- **Prompt**
All entries must be set down once more, precisely as given.

== == ==

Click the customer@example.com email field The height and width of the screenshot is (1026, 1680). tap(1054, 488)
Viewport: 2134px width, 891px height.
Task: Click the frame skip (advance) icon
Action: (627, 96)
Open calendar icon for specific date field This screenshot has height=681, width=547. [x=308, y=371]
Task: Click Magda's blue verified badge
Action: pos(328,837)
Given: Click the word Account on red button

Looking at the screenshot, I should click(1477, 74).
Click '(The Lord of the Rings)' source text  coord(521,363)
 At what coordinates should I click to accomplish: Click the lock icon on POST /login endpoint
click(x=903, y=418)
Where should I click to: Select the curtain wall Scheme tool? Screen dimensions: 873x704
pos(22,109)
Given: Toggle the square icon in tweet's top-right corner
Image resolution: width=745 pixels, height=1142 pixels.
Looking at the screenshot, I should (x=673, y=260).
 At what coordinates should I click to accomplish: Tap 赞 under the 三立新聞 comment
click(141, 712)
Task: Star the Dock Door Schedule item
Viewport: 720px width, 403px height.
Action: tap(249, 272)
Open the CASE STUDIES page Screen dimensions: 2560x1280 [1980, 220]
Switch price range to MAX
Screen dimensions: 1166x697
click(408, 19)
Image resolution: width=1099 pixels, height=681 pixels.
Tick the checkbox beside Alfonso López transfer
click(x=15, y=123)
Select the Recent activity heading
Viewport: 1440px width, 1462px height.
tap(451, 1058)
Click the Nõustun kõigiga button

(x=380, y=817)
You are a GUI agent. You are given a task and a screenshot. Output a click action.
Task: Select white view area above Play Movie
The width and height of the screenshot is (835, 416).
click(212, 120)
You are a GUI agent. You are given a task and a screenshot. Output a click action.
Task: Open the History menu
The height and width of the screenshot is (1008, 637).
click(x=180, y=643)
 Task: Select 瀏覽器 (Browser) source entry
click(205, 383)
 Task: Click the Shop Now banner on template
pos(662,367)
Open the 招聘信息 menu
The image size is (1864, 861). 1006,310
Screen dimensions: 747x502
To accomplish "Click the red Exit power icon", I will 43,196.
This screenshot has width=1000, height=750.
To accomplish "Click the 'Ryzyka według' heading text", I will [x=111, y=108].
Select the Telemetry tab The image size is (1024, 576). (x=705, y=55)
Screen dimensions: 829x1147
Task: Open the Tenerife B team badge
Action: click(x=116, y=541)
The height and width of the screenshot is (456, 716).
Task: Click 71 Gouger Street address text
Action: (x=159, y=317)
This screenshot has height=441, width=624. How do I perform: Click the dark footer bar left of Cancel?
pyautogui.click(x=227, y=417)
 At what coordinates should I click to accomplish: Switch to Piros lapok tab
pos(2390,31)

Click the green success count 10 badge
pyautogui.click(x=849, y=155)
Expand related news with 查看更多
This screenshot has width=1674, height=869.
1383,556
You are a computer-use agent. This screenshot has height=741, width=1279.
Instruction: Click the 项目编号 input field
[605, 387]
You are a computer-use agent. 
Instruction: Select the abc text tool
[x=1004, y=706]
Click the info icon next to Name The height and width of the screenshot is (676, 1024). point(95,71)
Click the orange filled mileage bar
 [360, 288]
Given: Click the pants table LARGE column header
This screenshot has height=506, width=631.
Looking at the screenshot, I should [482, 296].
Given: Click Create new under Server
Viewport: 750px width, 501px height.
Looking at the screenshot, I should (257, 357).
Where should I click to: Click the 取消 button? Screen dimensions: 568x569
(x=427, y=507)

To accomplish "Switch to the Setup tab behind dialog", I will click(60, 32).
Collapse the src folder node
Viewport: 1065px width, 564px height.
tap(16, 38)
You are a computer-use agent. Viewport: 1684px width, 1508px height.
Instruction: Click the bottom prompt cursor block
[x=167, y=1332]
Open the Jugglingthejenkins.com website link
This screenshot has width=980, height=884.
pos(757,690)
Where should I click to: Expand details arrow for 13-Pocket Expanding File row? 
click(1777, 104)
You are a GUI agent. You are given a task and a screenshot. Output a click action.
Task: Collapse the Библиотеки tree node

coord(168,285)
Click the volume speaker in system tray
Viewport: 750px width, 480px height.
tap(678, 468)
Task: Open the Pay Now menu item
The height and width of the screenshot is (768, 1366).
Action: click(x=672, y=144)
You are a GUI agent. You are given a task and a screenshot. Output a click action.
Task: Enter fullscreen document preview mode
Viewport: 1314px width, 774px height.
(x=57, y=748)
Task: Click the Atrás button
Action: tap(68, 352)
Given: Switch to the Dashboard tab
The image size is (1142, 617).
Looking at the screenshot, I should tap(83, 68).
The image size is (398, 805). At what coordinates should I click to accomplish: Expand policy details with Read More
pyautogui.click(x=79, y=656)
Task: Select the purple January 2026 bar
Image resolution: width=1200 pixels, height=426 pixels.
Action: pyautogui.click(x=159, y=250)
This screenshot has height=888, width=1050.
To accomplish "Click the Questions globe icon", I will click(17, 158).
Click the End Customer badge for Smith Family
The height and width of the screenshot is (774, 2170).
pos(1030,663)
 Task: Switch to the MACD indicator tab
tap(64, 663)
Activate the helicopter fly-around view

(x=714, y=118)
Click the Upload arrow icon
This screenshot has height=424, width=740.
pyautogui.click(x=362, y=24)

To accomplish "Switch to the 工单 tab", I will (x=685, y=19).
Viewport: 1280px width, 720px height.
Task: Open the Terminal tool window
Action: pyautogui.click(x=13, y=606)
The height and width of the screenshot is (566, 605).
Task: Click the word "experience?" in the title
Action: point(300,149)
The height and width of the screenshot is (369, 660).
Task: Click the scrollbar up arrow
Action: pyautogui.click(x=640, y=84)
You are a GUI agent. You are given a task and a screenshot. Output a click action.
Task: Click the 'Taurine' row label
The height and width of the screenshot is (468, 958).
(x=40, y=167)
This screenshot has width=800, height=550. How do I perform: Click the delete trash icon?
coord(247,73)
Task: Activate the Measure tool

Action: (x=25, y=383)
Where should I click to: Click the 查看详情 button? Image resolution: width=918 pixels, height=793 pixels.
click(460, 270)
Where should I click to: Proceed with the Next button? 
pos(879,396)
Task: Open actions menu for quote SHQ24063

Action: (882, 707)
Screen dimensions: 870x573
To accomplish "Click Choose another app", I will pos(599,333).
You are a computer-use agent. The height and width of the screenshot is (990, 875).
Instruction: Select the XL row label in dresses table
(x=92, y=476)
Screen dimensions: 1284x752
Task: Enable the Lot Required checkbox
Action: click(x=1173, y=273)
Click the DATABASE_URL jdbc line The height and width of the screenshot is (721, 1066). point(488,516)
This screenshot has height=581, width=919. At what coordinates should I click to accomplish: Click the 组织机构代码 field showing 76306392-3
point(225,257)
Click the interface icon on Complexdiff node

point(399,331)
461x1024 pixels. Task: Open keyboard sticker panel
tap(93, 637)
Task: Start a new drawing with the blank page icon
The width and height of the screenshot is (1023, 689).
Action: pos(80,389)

== == ==

- **Answer to this problem**
Click the customer@example.com email field The height and width of the screenshot is (1026, 1680). tap(1054, 488)
Viewport: 2134px width, 891px height.
Task: Click the frame skip (advance) icon
Action: (627, 96)
Open calendar icon for specific date field This screenshot has height=681, width=547. [x=308, y=371]
Task: Click Magda's blue verified badge
Action: pos(328,837)
Given: Click the word Account on red button

Looking at the screenshot, I should click(1477, 74).
Click '(The Lord of the Rings)' source text  coord(521,363)
 At what coordinates should I click to accomplish: Click the lock icon on POST /login endpoint
click(x=903, y=418)
Where should I click to: Select the curtain wall Scheme tool? Screen dimensions: 873x704
pos(22,109)
Given: Toggle the square icon in tweet's top-right corner
Image resolution: width=745 pixels, height=1142 pixels.
Looking at the screenshot, I should (x=673, y=260).
 At what coordinates should I click to accomplish: Tap 赞 under the 三立新聞 comment
click(141, 712)
Task: Star the Dock Door Schedule item
Viewport: 720px width, 403px height.
Action: tap(249, 272)
Open the CASE STUDIES page Screen dimensions: 2560x1280 [1980, 220]
Switch price range to MAX
Screen dimensions: 1166x697
click(408, 19)
Image resolution: width=1099 pixels, height=681 pixels.
Tick the checkbox beside Alfonso López transfer
click(x=15, y=123)
Select the Recent activity heading
Viewport: 1440px width, 1462px height.
tap(451, 1058)
Click the Nõustun kõigiga button

(x=380, y=817)
You are a GUI agent. You are given a task and a screenshot. Output a click action.
Task: Select white view area above Play Movie
The width and height of the screenshot is (835, 416).
click(212, 120)
You are a GUI agent. You are given a task and a screenshot. Output a click action.
Task: Open the History menu
The height and width of the screenshot is (1008, 637).
click(x=180, y=643)
 Task: Select 瀏覽器 (Browser) source entry
click(205, 383)
 Task: Click the Shop Now banner on template
pos(662,367)
Open the 招聘信息 menu
The image size is (1864, 861). 1006,310
Screen dimensions: 747x502
To accomplish "Click the red Exit power icon", I will 43,196.
This screenshot has width=1000, height=750.
To accomplish "Click the 'Ryzyka według' heading text", I will [x=111, y=108].
Select the Telemetry tab The image size is (1024, 576). (x=705, y=55)
Screen dimensions: 829x1147
Task: Open the Tenerife B team badge
Action: click(x=116, y=541)
The height and width of the screenshot is (456, 716).
Task: Click 71 Gouger Street address text
Action: (x=159, y=317)
This screenshot has height=441, width=624. How do I perform: Click the dark footer bar left of Cancel?
pyautogui.click(x=227, y=417)
 At what coordinates should I click to accomplish: Switch to Piros lapok tab
pos(2390,31)

Click the green success count 10 badge
pyautogui.click(x=849, y=155)
Expand related news with 查看更多
This screenshot has width=1674, height=869.
1383,556
You are a computer-use agent. This screenshot has height=741, width=1279.
Instruction: Click the 项目编号 input field
[605, 387]
You are a computer-use agent. 
Instruction: Select the abc text tool
[x=1004, y=706]
Click the info icon next to Name The height and width of the screenshot is (676, 1024). point(95,71)
Click the orange filled mileage bar
 [360, 288]
Given: Click the pants table LARGE column header
This screenshot has height=506, width=631.
Looking at the screenshot, I should [482, 296].
Given: Click Create new under Server
Viewport: 750px width, 501px height.
Looking at the screenshot, I should (257, 357).
Where should I click to: Click the 取消 button? Screen dimensions: 568x569
(x=427, y=507)

To accomplish "Switch to the Setup tab behind dialog", I will click(60, 32).
Collapse the src folder node
Viewport: 1065px width, 564px height.
tap(16, 38)
You are a computer-use agent. Viewport: 1684px width, 1508px height.
Instruction: Click the bottom prompt cursor block
[x=167, y=1332]
Open the Jugglingthejenkins.com website link
This screenshot has width=980, height=884.
pos(757,690)
Where should I click to: Expand details arrow for 13-Pocket Expanding File row? 
click(1777, 104)
You are a GUI agent. You are given a task and a screenshot. Output a click action.
Task: Collapse the Библиотеки tree node

coord(168,285)
Click the volume speaker in system tray
Viewport: 750px width, 480px height.
tap(678, 468)
Task: Open the Pay Now menu item
The height and width of the screenshot is (768, 1366).
Action: click(x=672, y=144)
You are a GUI agent. You are given a task and a screenshot. Output a click action.
Task: Enter fullscreen document preview mode
Viewport: 1314px width, 774px height.
(x=57, y=748)
Task: Click the Atrás button
Action: tap(68, 352)
Given: Switch to the Dashboard tab
The image size is (1142, 617).
Looking at the screenshot, I should tap(83, 68).
The image size is (398, 805). At what coordinates should I click to accomplish: Expand policy details with Read More
pyautogui.click(x=79, y=656)
Task: Select the purple January 2026 bar
Image resolution: width=1200 pixels, height=426 pixels.
Action: pyautogui.click(x=159, y=250)
This screenshot has height=888, width=1050.
To accomplish "Click the Questions globe icon", I will click(17, 158).
Click the End Customer badge for Smith Family
The height and width of the screenshot is (774, 2170).
pos(1030,663)
 Task: Switch to the MACD indicator tab
tap(64, 663)
Activate the helicopter fly-around view

(x=714, y=118)
Click the Upload arrow icon
This screenshot has height=424, width=740.
pyautogui.click(x=362, y=24)

To accomplish "Switch to the 工单 tab", I will (x=685, y=19).
Viewport: 1280px width, 720px height.
Task: Open the Terminal tool window
Action: pyautogui.click(x=13, y=606)
The height and width of the screenshot is (566, 605).
Task: Click the word "experience?" in the title
Action: point(300,149)
The height and width of the screenshot is (369, 660).
Task: Click the scrollbar up arrow
Action: pyautogui.click(x=640, y=84)
You are a GUI agent. You are given a task and a screenshot. Output a click action.
Task: Click the 'Taurine' row label
The height and width of the screenshot is (468, 958).
(x=40, y=167)
This screenshot has width=800, height=550. How do I perform: Click the delete trash icon?
coord(247,73)
Task: Activate the Measure tool

Action: (x=25, y=383)
Where should I click to: Click the 查看详情 button? Image resolution: width=918 pixels, height=793 pixels.
click(460, 270)
Where should I click to: Proceed with the Next button? 
pos(879,396)
Task: Open actions menu for quote SHQ24063

Action: (882, 707)
Screen dimensions: 870x573
To accomplish "Click Choose another app", I will pos(599,333).
You are a computer-use agent. The height and width of the screenshot is (990, 875).
Instruction: Select the XL row label in dresses table
(x=92, y=476)
Screen dimensions: 1284x752
Task: Enable the Lot Required checkbox
Action: click(x=1173, y=273)
Click the DATABASE_URL jdbc line The height and width of the screenshot is (721, 1066). point(488,516)
This screenshot has height=581, width=919. At what coordinates should I click to accomplish: Click the 组织机构代码 field showing 76306392-3
point(225,257)
Click the interface icon on Complexdiff node

point(399,331)
461x1024 pixels. Task: Open keyboard sticker panel
tap(93, 637)
Task: Start a new drawing with the blank page icon
The width and height of the screenshot is (1023, 689).
Action: pos(80,389)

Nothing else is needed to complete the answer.